Cystoid Macular Edema in Non-Syndromic Retinitis Pigmentosa: Associations With Causative Genes in a Large Cohort.

Abstract

Purpose: To investigate the prevalence of cystoid macular edema (CME) in relation to the disease-causing genes in a large cohort of genetically defined patients with non-syndromic retinitis pigmentosa (RP).

Methods: Spectral-domain optical coherence tomography (SD-OCT) imaging has been retrospectively reviewed in order to assess the presence of CME over the disease course in a cohort of 580 patients with a clinical and genetic diagnosis of non-syndromic RP.

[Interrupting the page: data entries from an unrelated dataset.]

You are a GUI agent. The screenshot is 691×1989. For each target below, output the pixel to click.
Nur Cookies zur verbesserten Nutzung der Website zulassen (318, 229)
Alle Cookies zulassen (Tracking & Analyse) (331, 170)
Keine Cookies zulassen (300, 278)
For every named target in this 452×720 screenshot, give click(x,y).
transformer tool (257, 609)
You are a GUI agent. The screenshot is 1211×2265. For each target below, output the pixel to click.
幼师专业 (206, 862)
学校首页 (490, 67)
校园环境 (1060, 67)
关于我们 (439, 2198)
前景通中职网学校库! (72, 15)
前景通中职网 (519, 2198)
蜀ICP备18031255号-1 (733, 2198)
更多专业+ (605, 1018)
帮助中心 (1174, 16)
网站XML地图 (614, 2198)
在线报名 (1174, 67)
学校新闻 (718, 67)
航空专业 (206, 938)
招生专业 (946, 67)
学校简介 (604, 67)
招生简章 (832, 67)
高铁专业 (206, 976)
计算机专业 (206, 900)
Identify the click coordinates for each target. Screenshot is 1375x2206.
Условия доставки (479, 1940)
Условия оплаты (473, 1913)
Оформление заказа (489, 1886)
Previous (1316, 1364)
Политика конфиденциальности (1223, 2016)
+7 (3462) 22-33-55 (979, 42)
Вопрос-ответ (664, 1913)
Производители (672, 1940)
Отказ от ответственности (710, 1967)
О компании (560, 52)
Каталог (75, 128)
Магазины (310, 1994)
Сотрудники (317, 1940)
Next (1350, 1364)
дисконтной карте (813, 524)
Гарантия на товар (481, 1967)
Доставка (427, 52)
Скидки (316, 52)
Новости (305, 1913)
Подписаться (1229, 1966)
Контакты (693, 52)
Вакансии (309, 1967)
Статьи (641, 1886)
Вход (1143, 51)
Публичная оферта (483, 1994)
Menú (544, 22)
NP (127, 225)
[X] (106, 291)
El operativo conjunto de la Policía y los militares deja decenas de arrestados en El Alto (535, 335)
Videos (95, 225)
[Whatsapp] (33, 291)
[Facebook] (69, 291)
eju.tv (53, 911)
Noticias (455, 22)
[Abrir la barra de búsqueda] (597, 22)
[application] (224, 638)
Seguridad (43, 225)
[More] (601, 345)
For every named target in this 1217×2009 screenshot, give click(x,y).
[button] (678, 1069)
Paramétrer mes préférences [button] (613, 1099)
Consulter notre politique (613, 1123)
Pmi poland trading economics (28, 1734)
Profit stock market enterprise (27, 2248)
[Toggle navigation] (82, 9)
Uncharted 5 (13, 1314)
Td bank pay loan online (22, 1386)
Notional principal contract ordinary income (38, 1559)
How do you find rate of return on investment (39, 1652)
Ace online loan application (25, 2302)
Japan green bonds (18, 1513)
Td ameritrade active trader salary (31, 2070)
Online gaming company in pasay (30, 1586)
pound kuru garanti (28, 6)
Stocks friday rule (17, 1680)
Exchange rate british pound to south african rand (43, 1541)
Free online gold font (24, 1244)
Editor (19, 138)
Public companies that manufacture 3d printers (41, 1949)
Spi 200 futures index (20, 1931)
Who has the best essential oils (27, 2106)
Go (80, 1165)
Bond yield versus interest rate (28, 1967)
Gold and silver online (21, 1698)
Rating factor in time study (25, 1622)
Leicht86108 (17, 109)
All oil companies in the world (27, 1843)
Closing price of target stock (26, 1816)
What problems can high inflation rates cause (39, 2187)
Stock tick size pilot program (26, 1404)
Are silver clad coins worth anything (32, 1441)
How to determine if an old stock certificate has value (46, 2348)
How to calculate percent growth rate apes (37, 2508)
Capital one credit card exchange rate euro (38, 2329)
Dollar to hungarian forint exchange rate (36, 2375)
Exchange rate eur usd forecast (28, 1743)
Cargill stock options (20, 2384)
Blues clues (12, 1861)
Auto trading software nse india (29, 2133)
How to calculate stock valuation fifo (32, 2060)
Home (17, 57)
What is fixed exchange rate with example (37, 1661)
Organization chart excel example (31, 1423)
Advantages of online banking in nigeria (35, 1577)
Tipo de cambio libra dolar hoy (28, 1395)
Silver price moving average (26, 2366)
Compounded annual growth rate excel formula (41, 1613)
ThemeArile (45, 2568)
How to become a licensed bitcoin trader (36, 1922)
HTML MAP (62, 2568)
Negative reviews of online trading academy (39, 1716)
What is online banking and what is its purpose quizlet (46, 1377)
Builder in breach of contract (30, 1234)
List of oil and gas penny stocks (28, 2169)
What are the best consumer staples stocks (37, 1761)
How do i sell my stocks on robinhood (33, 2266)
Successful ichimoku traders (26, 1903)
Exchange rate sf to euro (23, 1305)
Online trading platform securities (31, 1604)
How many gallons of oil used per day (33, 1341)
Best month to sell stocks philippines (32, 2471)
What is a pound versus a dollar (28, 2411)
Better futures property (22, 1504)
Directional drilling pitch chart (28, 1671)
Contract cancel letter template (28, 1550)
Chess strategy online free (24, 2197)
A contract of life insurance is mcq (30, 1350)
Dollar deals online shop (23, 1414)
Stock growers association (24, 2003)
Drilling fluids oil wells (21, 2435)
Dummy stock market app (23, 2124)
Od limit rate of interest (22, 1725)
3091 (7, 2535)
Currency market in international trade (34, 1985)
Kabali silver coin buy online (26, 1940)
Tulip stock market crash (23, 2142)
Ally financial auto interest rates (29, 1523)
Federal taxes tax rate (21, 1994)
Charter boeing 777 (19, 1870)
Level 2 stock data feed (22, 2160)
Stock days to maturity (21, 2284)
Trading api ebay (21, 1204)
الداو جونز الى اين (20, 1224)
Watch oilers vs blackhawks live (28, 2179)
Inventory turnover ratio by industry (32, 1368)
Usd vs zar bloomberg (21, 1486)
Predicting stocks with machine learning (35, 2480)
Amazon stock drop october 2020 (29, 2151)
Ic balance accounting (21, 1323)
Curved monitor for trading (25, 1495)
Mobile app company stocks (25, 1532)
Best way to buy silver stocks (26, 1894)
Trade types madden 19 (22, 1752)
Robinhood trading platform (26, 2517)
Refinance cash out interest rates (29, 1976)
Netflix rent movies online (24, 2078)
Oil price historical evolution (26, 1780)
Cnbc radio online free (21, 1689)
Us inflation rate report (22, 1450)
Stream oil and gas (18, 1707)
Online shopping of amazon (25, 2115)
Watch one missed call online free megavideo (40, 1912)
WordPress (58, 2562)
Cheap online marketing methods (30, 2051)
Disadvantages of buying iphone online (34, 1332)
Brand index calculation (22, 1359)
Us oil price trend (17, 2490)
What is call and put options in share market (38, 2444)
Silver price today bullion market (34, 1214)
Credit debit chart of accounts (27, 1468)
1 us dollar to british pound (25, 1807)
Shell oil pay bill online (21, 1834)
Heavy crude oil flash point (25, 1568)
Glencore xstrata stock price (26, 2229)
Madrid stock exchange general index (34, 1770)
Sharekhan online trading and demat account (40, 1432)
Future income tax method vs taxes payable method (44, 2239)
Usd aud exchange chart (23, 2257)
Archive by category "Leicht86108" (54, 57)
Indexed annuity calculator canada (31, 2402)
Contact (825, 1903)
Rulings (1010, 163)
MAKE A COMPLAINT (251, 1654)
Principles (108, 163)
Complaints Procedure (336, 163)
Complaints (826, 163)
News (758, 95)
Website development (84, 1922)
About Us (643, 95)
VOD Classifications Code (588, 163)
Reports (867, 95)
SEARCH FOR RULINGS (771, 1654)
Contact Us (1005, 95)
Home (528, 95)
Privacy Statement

Results: Over the course of the disease, 179 patients (30.9%) developed CME in at least one eye. Based on the patients' genotypes, we found a statistically significant difference in CME prevalence according to the inheritance pattern (P < 0.001), with autosomal dominant forms being more frequently associated with CME (51.4%), followed by autosomal recessive forms (28.1%), but CME was rarely observed in X-linked RP (7.5%). By analyzing the most recurrent causative genes, we found the highest prevalence of CME in patients with autosomal dominant RP forms due to variants in RHO (58.2%), PRPF8 (72.7%), and PRPF3 (75.0%), whereas the lowest prevalence was observed in X-linked cases with mutations in RP2 (3.4%) and RPGR (8.8%).

Conclusions: This study revealed a strong association of CME with the underlying causative gene in non-syndromic RP in the largest genotyped cohort so far reported, adding new insights in the etiopathogenesis of CME in RP. Our findings emphasize the importance of SD-OCT morphological assessments of RP patients both to improve disease management and to better explore genotype-phenotype correlations.